You could see their point. They had 100% of the commercial television audience in their regions and they could pick and choose programming from the three capital city networks just for their one channel.

They complained loudly – and this would cost them. The other two major players in the Victorian rural TV market, Ballarat’s VIC and Albury’s Prime, stopped whinging and aligned themselves with the strongest two networks. VIC would broadcast for the Nine Network and Prime would be Seven’s affiliate.

This left Southern Cross with the weakest network, Ten. And this left them in a much weaker position to VIC and Prime with their stronger partners.

And so on January 1, 1992 Bendigo had five channels at long last. Well, not quite – three to be precise. Technical difficulties delayed Prime and SBS for several months. But they eventually came on-line and the rural television market had been aggregated. And everyone’s happy.

Or so you think. There was a major side effect of competition and a predictable one too – the loss of regionalism.

It was just not cost-effective to be a regional station in all of the country Victoria markets and take on your two competitors at the same time. In a short space of time, Southern Cross turned into “SCN” with a mock Ten logo. But that was nothing when they followed that up by ditching the regional news and re-naming itself “Ten Victoria”. It was just Network Ten from a local transmitter. It was all Ten and the “local news” suddenly came from Melbourne (interestingly, in the last month they’ve turned into Ten Southern Cross and got themselves a new logo, suggesting all is, as speculated, not well).

Prime gave themselves a mock Seven logo and continued local news, but in just their home Albury-Wodonga region. VIC had a mock Nine logo and was then purchased by WIN, Nine’s rural affiliate in NSW and Queensland. WIN also had a mock Nine logo, so there wasn’t that much of a difference.

To their credit, WIN produced local news for all of the rural Victoria regions. It wasn’t the greatest of services as all the news programmes came from the Ballarat studios, and were taped earlier in the afternoon before WIN’s local Ballarat news. But it was a local news service and they got pretty good ratings for it.

As all this was happening in the country, the capital cities were experiencing a television revolution of their own. After years of bitching, Pay-Television finally came to Australia. The pioneer service, Galaxy (later to go bust and be taken over by Foxtel) kicked off with a microwave/satellite service.
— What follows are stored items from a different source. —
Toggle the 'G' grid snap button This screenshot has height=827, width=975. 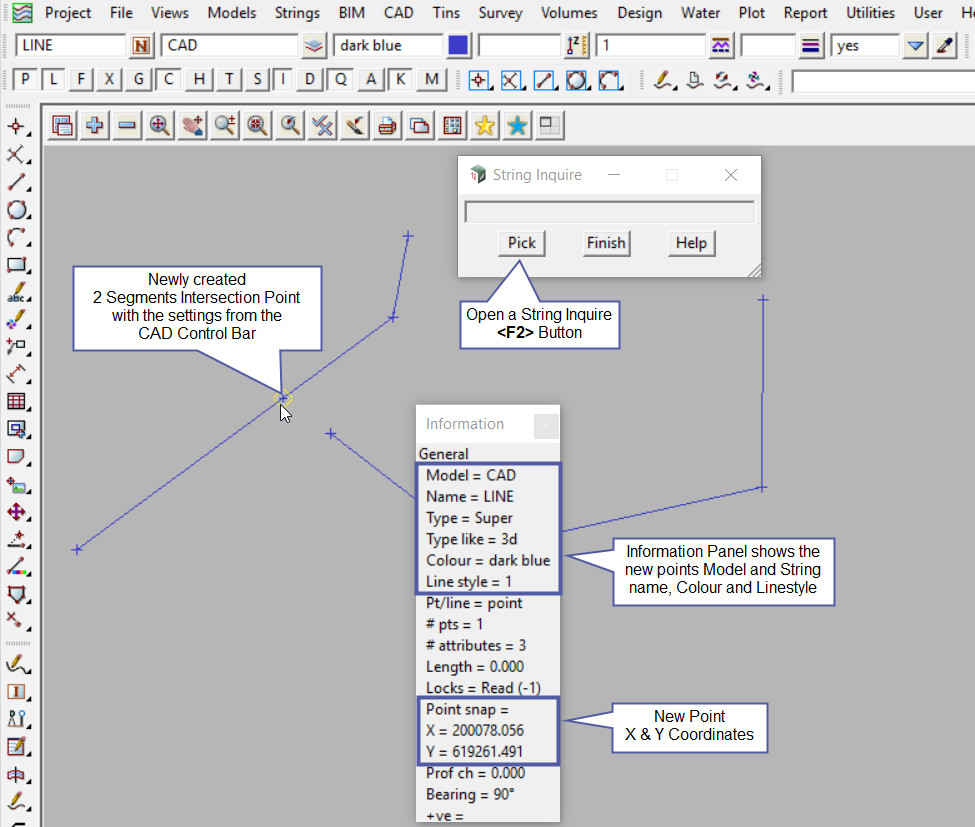tap(139, 80)
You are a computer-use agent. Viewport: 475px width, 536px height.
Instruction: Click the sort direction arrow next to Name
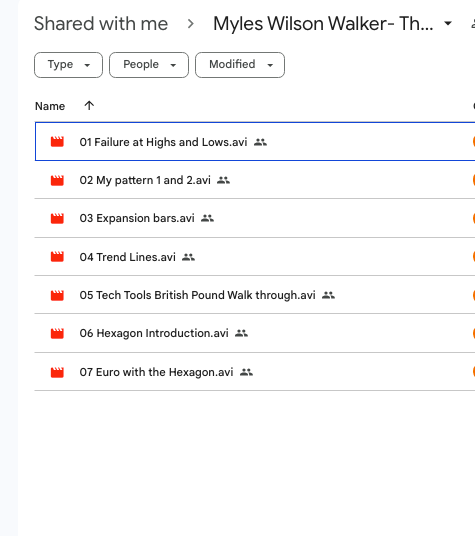click(x=89, y=106)

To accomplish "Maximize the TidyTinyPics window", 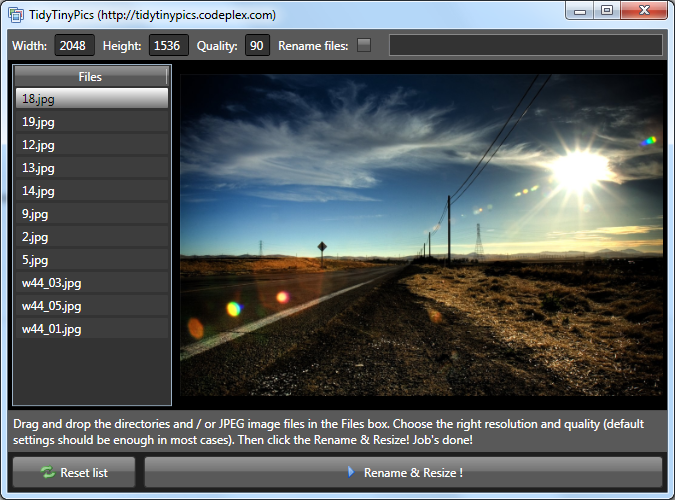I will pos(607,10).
The country was not expected to receive Pay-TV for some time, but surpassingly a company called “CETV” popped up offering the Galaxy service in Bendigo. It turned out to be quite a hit. CETV and other regional Pay-TV operators were later replaced by one Pay-TV service for the rural areas, Austar.

So in less than five years, television viewers in Bendigo went from two channels to over thirty – but at the cost of forgoing regionalism.
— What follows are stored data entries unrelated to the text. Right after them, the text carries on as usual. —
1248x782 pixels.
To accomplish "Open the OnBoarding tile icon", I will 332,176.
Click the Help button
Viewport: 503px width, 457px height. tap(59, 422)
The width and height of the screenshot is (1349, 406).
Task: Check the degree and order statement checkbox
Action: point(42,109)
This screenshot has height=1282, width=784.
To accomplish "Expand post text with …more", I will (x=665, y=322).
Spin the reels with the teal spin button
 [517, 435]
Was it worth it? You can’t expect three dedicated regional networks with such a small population. But getting rid of local news services and just putting on the capital city news instead is pretty much a case of penny-pinching.

A brief postscript applies, however. In 2001, The Australian Broadcasting Authority launched an investigation into the adequacy of local news and programming in regional areas, sparked by the axing of regional news services by Prime and Southern Cross’s Seven and Ten affiliates. The question, though, is whether this is simply closing the barn door.